The Supreme Court decision Silicon Valley is reading

Clarence Thomas testifies to Congress

Supreme Court Justice Clarence Thomas. Photo: Alex Wong/Getty Images

The ripples of a Monday Supreme Court ruling in favor of American Express could be felt on the West Coast, with some arguing it would make it harder for antitrust enforcers to take on big online platforms like Google, Facebook and Amazon.

Why that matters: Many of tech’s most profitable firms have created two-sided markets: Google and Facebook serve consumers on one side and marketers on another. Uber links up riders and drivers. Amazon serves customers and also the merchants who use its platform. All these situations make defining a monopoly more difficult.

Justice Clarence Thomas agreed with a lower court that when making an antitrust call on a company that does transactions across a two-sided marketplace, you have to consider whether the whole enterprise is anticompetitive — not just one side of the market. (The case in question concerned American Express' policy discouraging merchants who tried to push customers to use cards with lower merchant fees.)

Yes, but: Thomas split up companies that create two sided markets into two categories, and only applied his analysis to one of them.

  1. He said that his analysis could be applied to “two-sided transaction platforms” that “facilitate a single, simultaneous transaction between participants," including Amex.
  2. But he argued that the courts could consider only one side of a two-sided marketplace “when the impacts of indirect network effects and relative pricing in that market are minor,” as is true with a newspaper where readers and advertisers aren’t selling anything directly to one another.

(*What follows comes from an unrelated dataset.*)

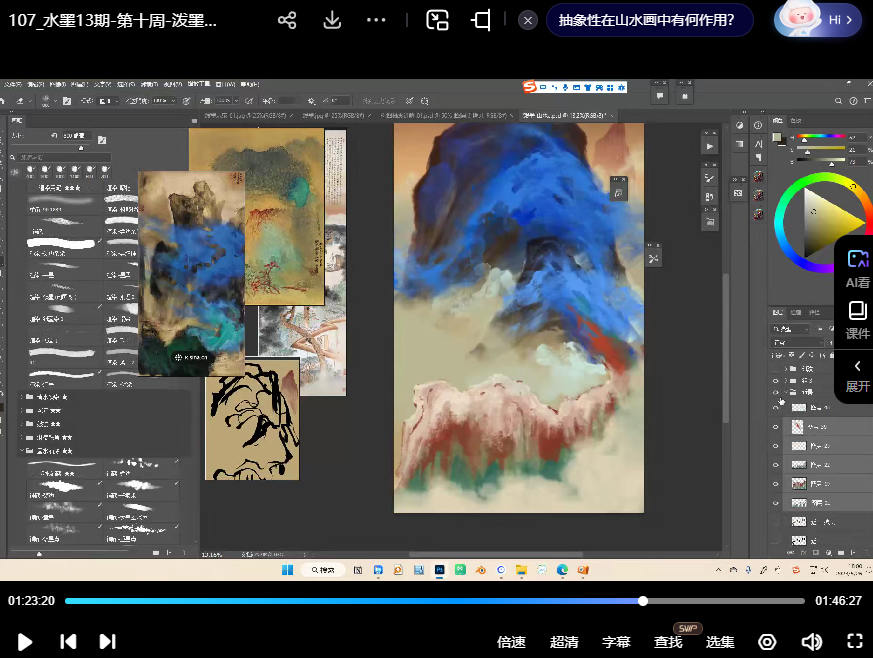Screen dimensions: 873x658
Task: Expand the side panel with 展开 chevron
Action: point(857,375)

Category #2 could be seen as covering Facebook and Google, said Lina Khan, the Director of Legal Policy at the Open Markets Institute, as opposed to companies like Amazon that set up more direct transactions between buyer and seller. “I think instances where you have targeted advertisements funding another business that you’re providing to a user, I think those types of cases would risk falling into the type of category that Thomas tries to create,” she said of his reference to newspapers.

Khan, who argues for more vigorous antitrust enforcement, said she worried Thomas’ ruling creates a murky standard where companies will argue they fall into Category #1 to avoid antitrust enforcers.

The other side: “This case, for the tech industry, simply represents a clarification of the dynamics of two-sided business models captured in a legal decision,” said Marianela López-Galdos, Director of Competition and Regulatory Policy at CCIA, a tech lobbying group that filed a legal brief supporting some of Amex’s case. “I don’t think it gives a free pass to the tech industry.”

What’s next: Cowen Washington Research Group analyst Paul Gallant wrote in a Monday evening note that he’ll be watching for reaction from DOJ antitrust chief Makan Delrahim and Federal Trade Commission chairman Joe Simons — who is going to hold public hearings on the competitive impact of tech platforms — to see how the ruling could affect their approach to tech cases.